* [EXCERPTED TEXT]:
--- START ---
Determining intercardiac impedance
Abstract
A system and method for determining complex intercardiac impedance to detect various cardiac functions are disclosed involving a signal generator means for providing an adjustable direct current signal, a modulator for modulating the adjustable direct current signal to produce a modulated signal, at least one electrode for propagating the modulated signal across a myocardium, at least one sensor for detecting an outputted modulated signal from the myocardium, and at least one circuit to reduce the influence of process noise (aggressors) in the outputted modulated signal. The at least one circuit comprises an amplifier, a demodulator, and an integrator. The amplitude and phase of the final outputted modulated signal indicate the complex impedance of the myocardium. Changes in the complex impedance patterns of the myocardium provide indication of reduced oxygen and blood flow to the myocardium. The apparatus can be employed in implantable devices, including cardiac pacemakers and implantable cardioverter defibrillators.
Claims
exact text as granted — not AI-modified1 . A method of determining complex intercardiac impedance comprising:
propagating a modulated signal across a myocardium, wherein the modulated signal is propagated from at least one electrode to at least one sensor; detecting an outputted modulated signal from the myocardium; and using at least one circuit to reduce the influence of process noise (aggressors) in the outputted modulated signal, wherein the at least one circuit performs the steps comprising:
amplifying the outputted modulated signal to produce a second outputted modulated signal;
demodulating the second outputted modulated signal to produce a third outputted modulated signal; and
passing the third outputted modulated signal through an integrator to produce a fourth outputted modulated signal,
wherein amplitude and phase of the fourth outputted modulated signal indicate the complex impedance of the myocardium, wherein changes in complex impedance patterns of the myocardium provide indication of various cardiac functions and an ischemic event, wherein changes in patterns sensed by a combination of correlated sensors for specific regions of the heart provide indication of the various cardiac functions and the ischemic event.
2 . The method of claim 1 , wherein the method further comprises providing an adjustable direct current signal,
wherein the direct current signal is adjustable; and modulating the adjustable direct current signal to produce the modulated signal.
3 . The method of claim 2 , wherein the modulated signal has a nominal frequency of approximately 4 kilo Hertz to prevent interference with functions of other implanted devices.
4 . The method of claim 2 , wherein the at least one electrode is a left ventricular tip (LVTIP) electrode, and
wherein the at least one sensor is a right ventricular coil (RVCOIL) sensor.
5 . The method of claim 2 , wherein the at least one electrode is a left ventricular tip (LVTIP) electrode, and
wherein the at least one sensor is a right ventricular ring (RVRING) sensor.
6 . The method of claim 2 , wherein the at least one electrode is a right ventricular tip (RVTIP) electrode, and
wherein the at least one sensor is a right ventricular ring (RVRING) sensor.
7 . The method of claim 2 , wherein the at least one electrode is a left ventricular tip (LVTIP) electrode, and
wherein the at least one sensor is a left superior vena cava coil (SVCCOIL) sensor.
8 . The method of claim 2 , wherein the at least one electrode is a right ventricular tip (RVTIP) electrode, and
wherein the at least one sensor is a superior vena cava coil (SVCCOIL) sensor.
9 . The method of claim 2 , wherein the method further comprises generating a signal when the ischemic event is indicated,
wherein the signal contains an alert message; and transmitting the signal.
--- END ---
Collected data entries:
--- START ---
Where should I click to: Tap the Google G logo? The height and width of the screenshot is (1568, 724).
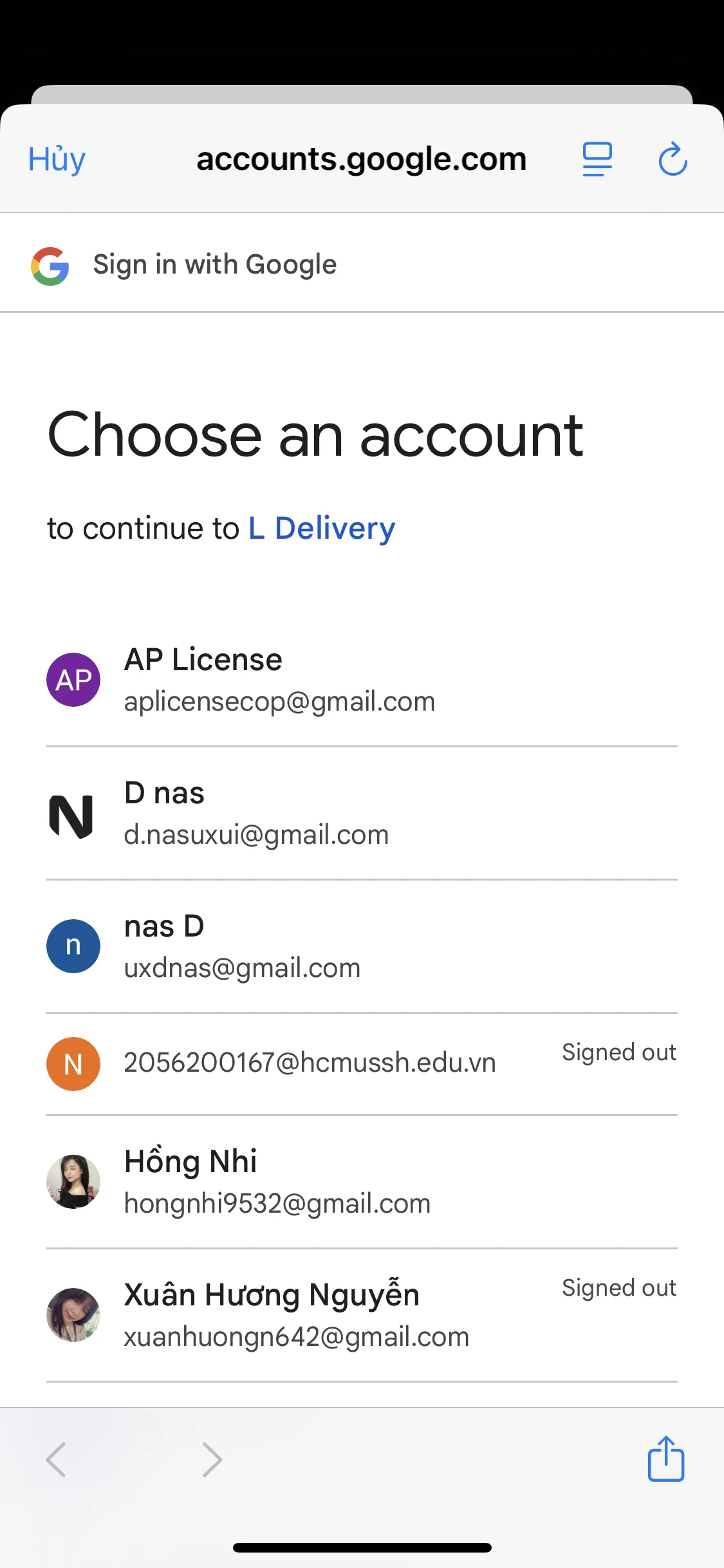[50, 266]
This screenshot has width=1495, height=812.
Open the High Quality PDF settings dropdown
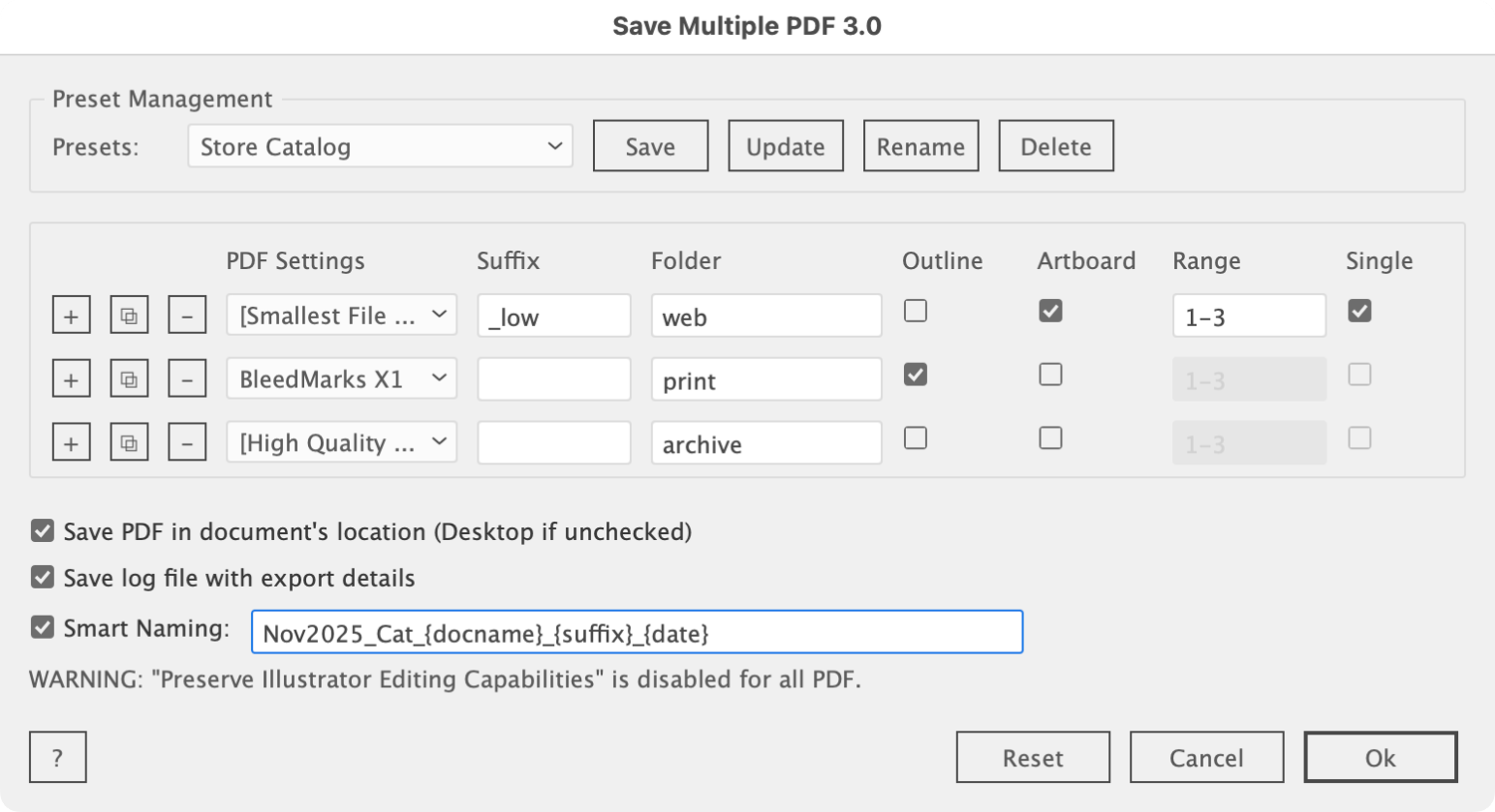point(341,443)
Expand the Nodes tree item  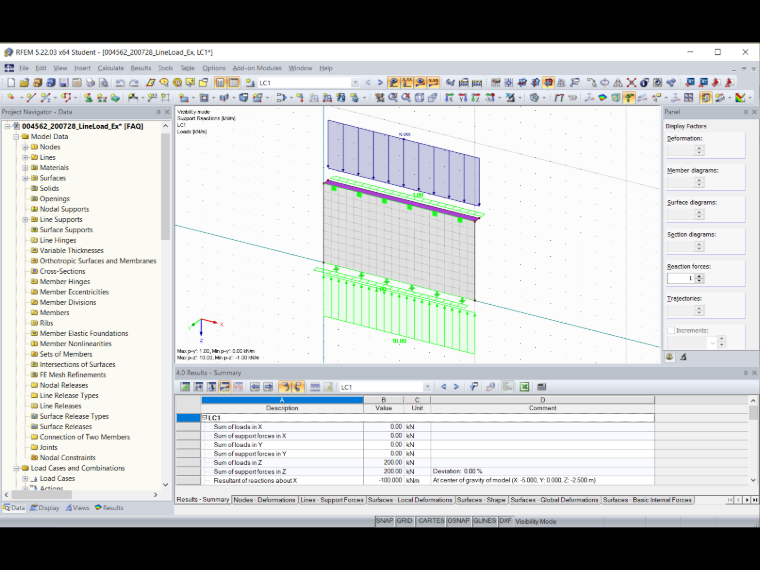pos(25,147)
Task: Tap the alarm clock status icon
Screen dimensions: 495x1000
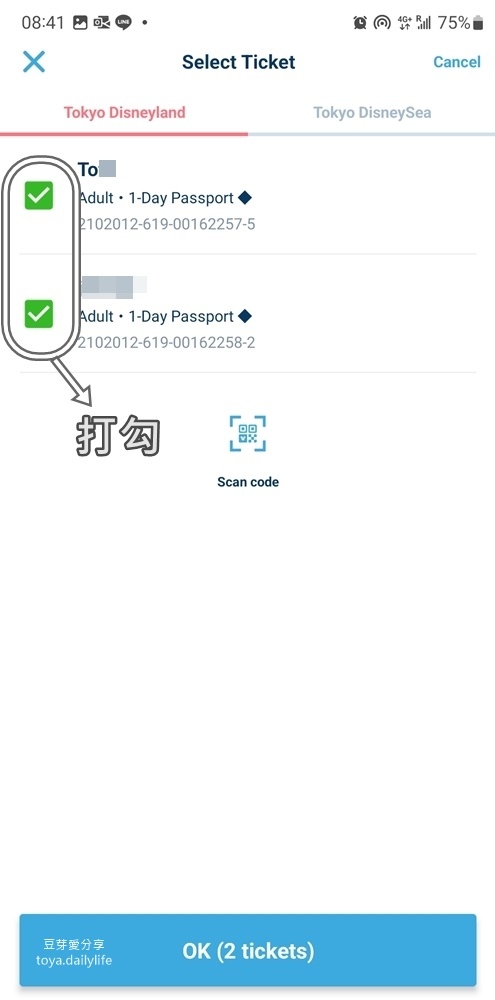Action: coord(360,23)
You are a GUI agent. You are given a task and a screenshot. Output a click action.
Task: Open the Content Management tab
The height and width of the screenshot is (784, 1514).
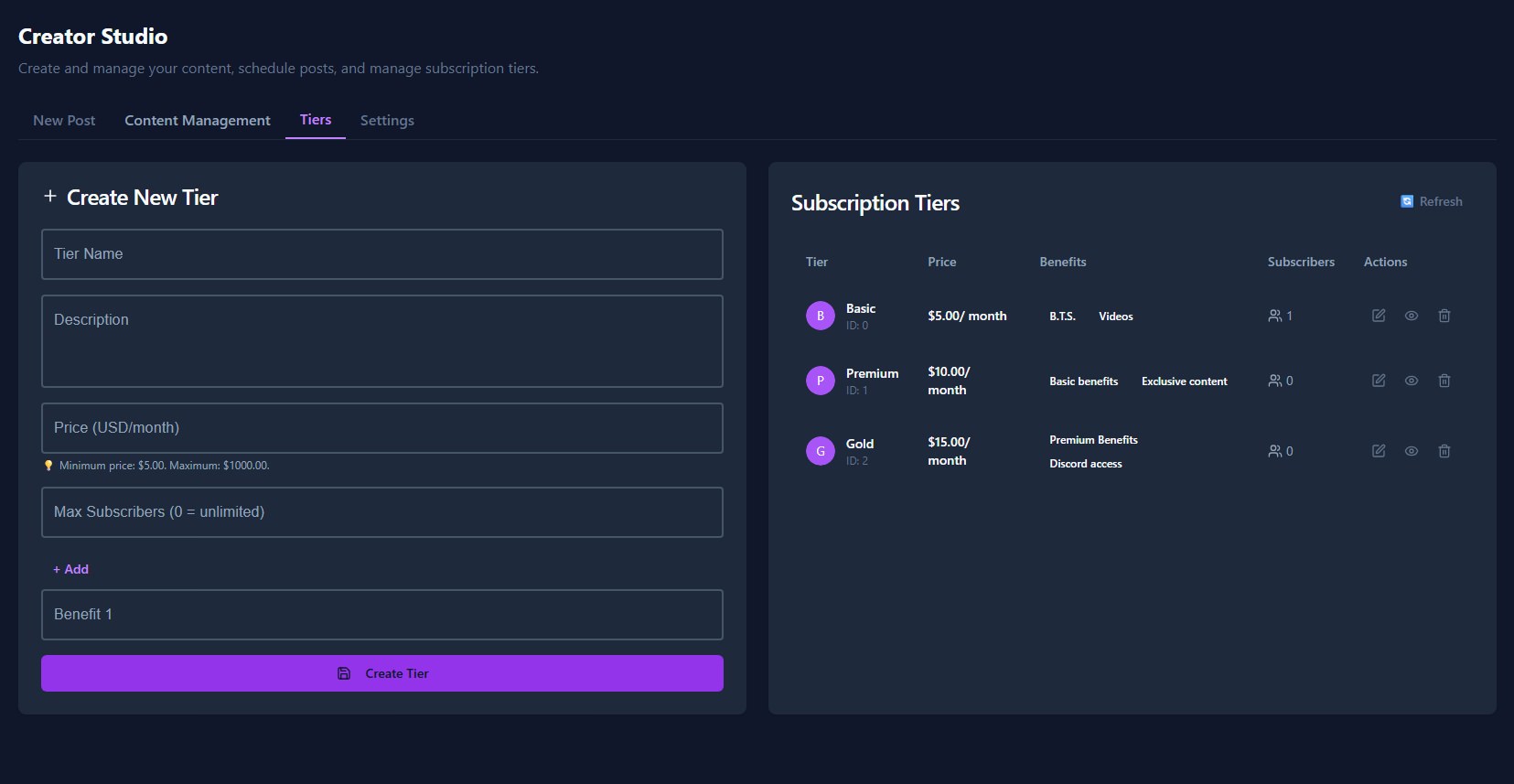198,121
--- END ---
* [TO DO]: Continue the patent text on determining intercardiac impedance from the point where it ends. The data has no role in this exercise.

* [EXPECTED OUTPUT]:
10 . The method of claim 2 , wherein the method is employed with at least one implantable medical device (IMD).
11 . The method of claim 10 , wherein the at least one implantable medical device (IMD) is a cardiac pacemaker.
12 . The method of claim 10 , wherein the at least one implantable medical device (IMD) is an implantable cardioverter defibrillator (ICD).
13 . A system for determining complex intercardiac impedance comprising:
at least one electrode for propagating a modulated signal across a myocardium; at least one sensor for detecting an outputted modulated signal from the myocardium; and at least one circuit to reduce the influence of process noise (aggressors) in the outputted modulated signal, wherein the at least one circuit comprises:
an amplifier for amplifying the outputted modulated signal to produce a second outputted modulated signal;
a demodulator for demodulating the second outputted modulated signal to produce a third outputted modulated signal; and
an integrator for passing the third outputted modulated signal through to produce a fourth outputted modulated signal,
wherein amplitude and phase of the fourth outputted modulated signal indicate the complex impedance of the myocardium, wherein changes in complex impedance patterns of the myocardium provide indication of various cardiac functions and an ischemic event, wherein changes in patterns sensed by a combination of correlated sensors for specific regions of the heart provide indication of the various cardiac functions and the ischemic event.
14 . The system of claim 13 , wherein the system further comprises providing an adjustable direct current signal,
wherein the direct current signal is adjustable; and modulating the adjustable direct current signal to produce the modulated signal.
15 . The system of claim 14 , where the modulated signal has a nominal frequency of approximately 4 kilo Hertz to prevent interference with functions of other implanted devices.
16 . The system of claim 14 , wherein the at least one electrode is a left ventricular tip (LVTIP) electrode, and
wherein the at least one sensor is a right ventricular coil (RVCOIL) sensor.
17 . The system of claim 14 , wherein the at least one electrode is a left ventricular tip (LVTIP) electrode, and
wherein the at least one sensor is a right ventricular ring (RVRING) sensor.
18 . The system of claim 14 , wherein the at least one electrode is a right ventricular tip (RVTIP) electrode, and
wherein the at least one sensor is a right ventricular ring (RVRING) sensor.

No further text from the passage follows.